Kaniwa (Chenopodium pallidicaule), also known as Kañiwa, Cañihua, or Canihua is originated in the South America Andes. Kaniwa has a high protein and amino acids content and can be eaten as an alternative to rice and other grains. Kaniwa has a reddish-brown color and has a similar flavor to quinoa.
Kaniwa Uses, Properties, and Health Benefits
Kaniwa has anti-cancer, antioxidant, anti-ageing, anti-viral, anti-inflammatory, and nutritive properties.
The health benefits of kaniwa include weight loss, high cholesterol (hypercholesterolemia), anemia, cardiovascular disease, diabetes, high blood pressure (hypertension), irritable bowel syndrome (IBS), wrinkles, arthritis, and osteoporosis.

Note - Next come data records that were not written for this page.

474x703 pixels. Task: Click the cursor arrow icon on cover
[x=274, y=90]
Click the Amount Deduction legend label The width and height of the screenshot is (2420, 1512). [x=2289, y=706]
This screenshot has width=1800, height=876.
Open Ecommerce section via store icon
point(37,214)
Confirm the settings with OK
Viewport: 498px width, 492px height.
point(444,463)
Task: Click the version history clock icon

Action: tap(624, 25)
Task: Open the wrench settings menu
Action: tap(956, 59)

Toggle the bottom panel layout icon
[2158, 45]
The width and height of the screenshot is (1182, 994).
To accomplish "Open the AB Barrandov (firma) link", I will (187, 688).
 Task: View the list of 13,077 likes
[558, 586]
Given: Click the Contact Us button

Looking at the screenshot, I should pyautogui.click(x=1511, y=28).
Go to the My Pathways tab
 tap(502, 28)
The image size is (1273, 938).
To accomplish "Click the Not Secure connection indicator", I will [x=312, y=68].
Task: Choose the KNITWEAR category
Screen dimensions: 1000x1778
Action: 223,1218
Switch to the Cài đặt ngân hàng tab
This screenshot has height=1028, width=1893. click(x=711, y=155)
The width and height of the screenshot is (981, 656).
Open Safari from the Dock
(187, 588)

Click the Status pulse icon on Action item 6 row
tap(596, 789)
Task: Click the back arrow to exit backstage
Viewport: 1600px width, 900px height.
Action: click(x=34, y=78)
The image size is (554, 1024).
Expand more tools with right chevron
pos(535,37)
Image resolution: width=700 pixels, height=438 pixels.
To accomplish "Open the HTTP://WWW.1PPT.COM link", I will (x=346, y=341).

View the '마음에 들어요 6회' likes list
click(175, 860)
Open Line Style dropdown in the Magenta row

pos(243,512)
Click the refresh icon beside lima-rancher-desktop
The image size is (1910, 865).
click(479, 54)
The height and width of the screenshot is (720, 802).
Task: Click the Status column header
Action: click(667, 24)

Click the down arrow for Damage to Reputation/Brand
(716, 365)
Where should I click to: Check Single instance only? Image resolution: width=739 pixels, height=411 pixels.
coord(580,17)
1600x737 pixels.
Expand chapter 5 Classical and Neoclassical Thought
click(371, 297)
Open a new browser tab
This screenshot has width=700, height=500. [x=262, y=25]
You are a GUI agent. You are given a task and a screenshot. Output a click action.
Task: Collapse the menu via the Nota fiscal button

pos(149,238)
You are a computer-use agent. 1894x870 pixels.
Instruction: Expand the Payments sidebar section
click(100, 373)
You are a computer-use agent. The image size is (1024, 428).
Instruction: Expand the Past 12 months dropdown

Kaniwa (Canihua) Nutritional Information
Common names are canihua, qaniwa, canihua, canahua
Kaniwa (Canihua) Nutrition Facts (per 100 g)
Total Fat 6.2 g
Total Carbohydrate 61 g (20%)
Dietary Fiber 7.7 g (31%)
Protein 15.4 g (31%)
Vitamin B1 Thiamin 0.7 mg (48%)
Vitamin B2 Riboflavin 0.4 mg (25%)
Vitamin B3 Niacin 1.4 mg (7%)
Calcium 134 mg (13%)
Iron 15 mg (86%)
Phosphorus 424 mg (42%)
Note: Numbers in parentheses indicate % daily values based on 2,000 calories.